La lex Iulia poi venne
ribadita dalla lex Papia Poppea ( del 9 d. C. ) che concedeva per
giunta agevolazioni fiscali e legali a chi avesse almeno tre figli (ius trium
liberorum ).
"L'inibizione sessuale è dunque la
base dell'incapsulamento familiare degli individui…è il mezzo a cui si ricorre
per creare il legame alla famiglia autoritaria"[90].
Questa poi veicola nei giovani il
precetto della sottomissione al capo. Del resto tante severe leggi matrimoniali
non raggiunsero l'effetto desiderato. Già Augusto vedeva che la forza delle sue
norme favorevoli al matrimonio veniva elusa, per cui tentò di potenziarle:"tempus
sponsas habendi coartavit, divortiis modum imposuit "[91],
abbreviò il tempo del fidanzamento, pose un limite ai divorzi.

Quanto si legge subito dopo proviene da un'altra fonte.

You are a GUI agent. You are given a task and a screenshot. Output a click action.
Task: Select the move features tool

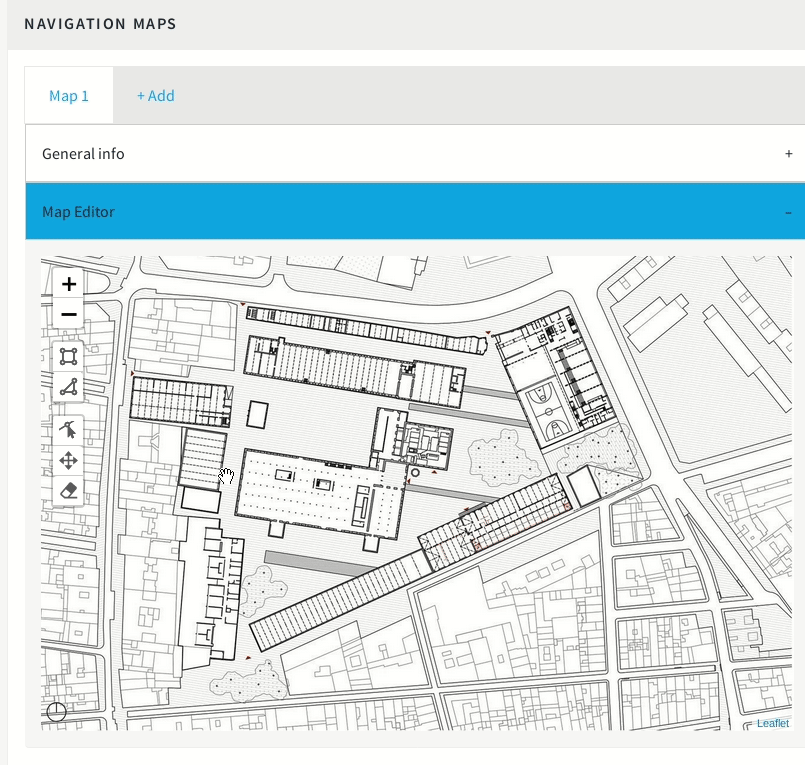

Queste regole verranno sempre
eluse e anzi lo saranno dagli stessi imperatori che concedevano lo ius trium
liberorum a scapoli incalliti: come Marziale che ottenne il beneficio
sia da Tito sia da Domiziano:"Natorum mihi ius trium roganti/Musarum pretium
dedit mearum/solus qui poterat. Valebis, uxor./Non debet domini perire
munus " (II, 92), a me che sollecitavo il privilegio dei tre figli lo ha
concesso come premio per la mia Musa colui che solo poteva. Tanti saluti,
moglie. Non deve andar perduto il dono di un dio.
Giovenale nella seconda
satira nota la contraddizione di Domiziano che mentre era adulter
incestuoso con la nipote Giulia "tunc leges revocabat amaras/omnibus atque
ipsis Veneri Martique timendas " (II, 30-31), proprio allora richiamava in
vigore leggi amare per tutti e tremende per gli stessi Venere e Marte. Domiziano
infatti aveva rimesso in vigore la lex Iulia de adulteriis et stupro vel de
pudicitia emanata da Augusto nel 18 a. C. Pertanto un moralista all'antica
non faceva che esclamare:"Ubi nunc, lex Iulia, dormis? " (II, 37), legge
Giulia dove sei? Dormi?
Di questo andazzo legislativo
troviamo un'altra anticipazione nella seconda satira[92]
di Orazio (65-8 a. C.) che sconsiglia l'adulterio con le matrone (ne
paeniteat te,/desine matronas sectarier , I, 2, 77, 78), se non vuoi
pentirtene, smetti di cercare le matrone) anteponendogli la "sana"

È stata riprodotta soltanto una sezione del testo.